Great article. I love the Dead and I hadn’t heard most of these before. Elvis Costello has covered friend of the Devil with Jim Lauderdale. I would add this one – Kurt Vile and j. Mascis doing Box of rain
Thanks for your input Matt. I agree with your view of Jim Lauderdale who had a live only Dead covers project, American Beauty, for years. I’ve also lost count of the co-writes he has with Bob Hunter. A bit of trivia, I read somewhere that Elvis Costello saw the Dead at Bickershaw in 1972 which wasn’t far from his then Liverpool home.
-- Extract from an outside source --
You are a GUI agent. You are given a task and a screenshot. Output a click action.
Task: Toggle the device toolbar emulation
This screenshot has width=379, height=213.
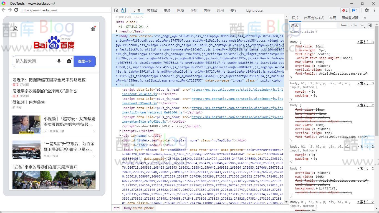(123, 11)
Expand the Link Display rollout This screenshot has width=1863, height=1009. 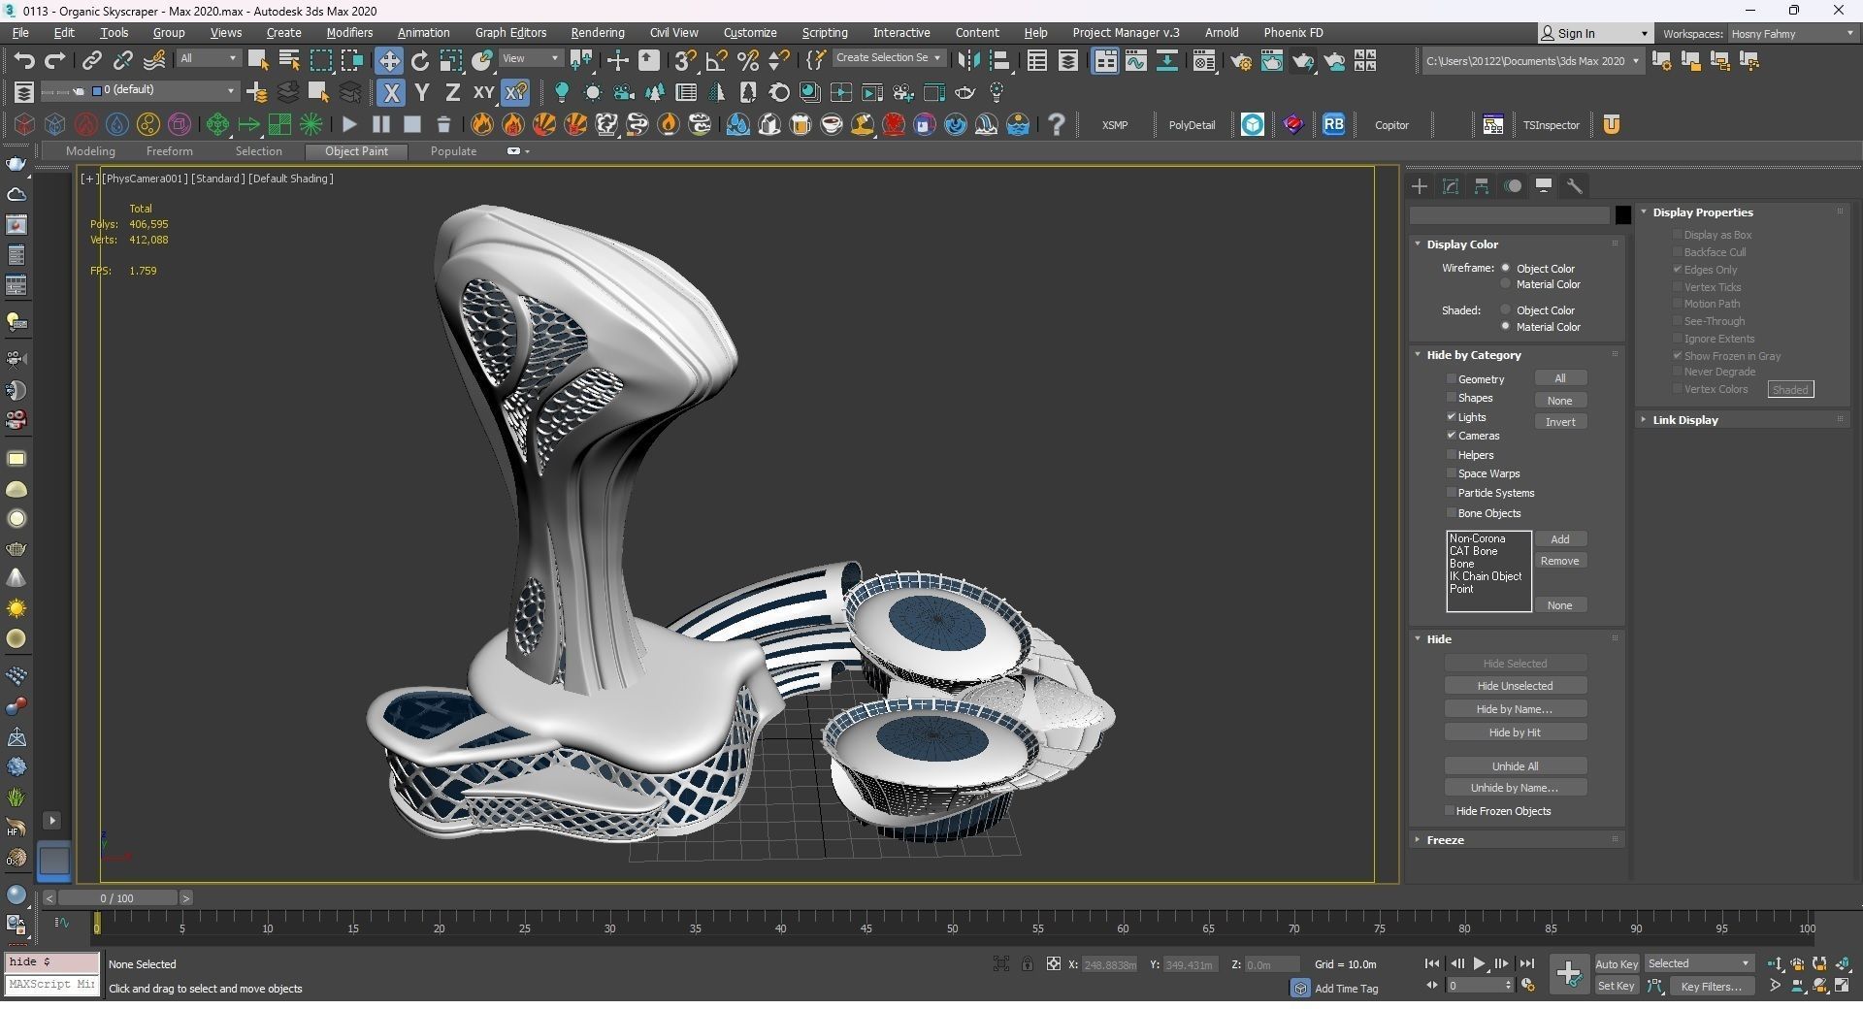(1684, 420)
I think the Dead’s songbook will have legs over the generations of musicians to come. I was lucky enough to see them in 1974 in London. Keep on trucking’.
Great selection. Personally I don’t think there is a better cover of Black Muddy River than Greg Allman’s which is an incredibly poignant version of the song. I’m also not sure that some songs can be bettered than the original such as China Doll. Grateful Dead are one of the best bands I saw live, I would put them in my Top 5 gigs!
I agree Gregg’s version is special as is all of ‘Southern Blood’ given the circumstances of its recording. Also this song shows they could still write classics even towards the end. On a good night there was probably no band that could touch them. China Doll was made for Garcia’s fragile vocals and very hard for anyone to better it. Hopefully their songbook will keep memories alive.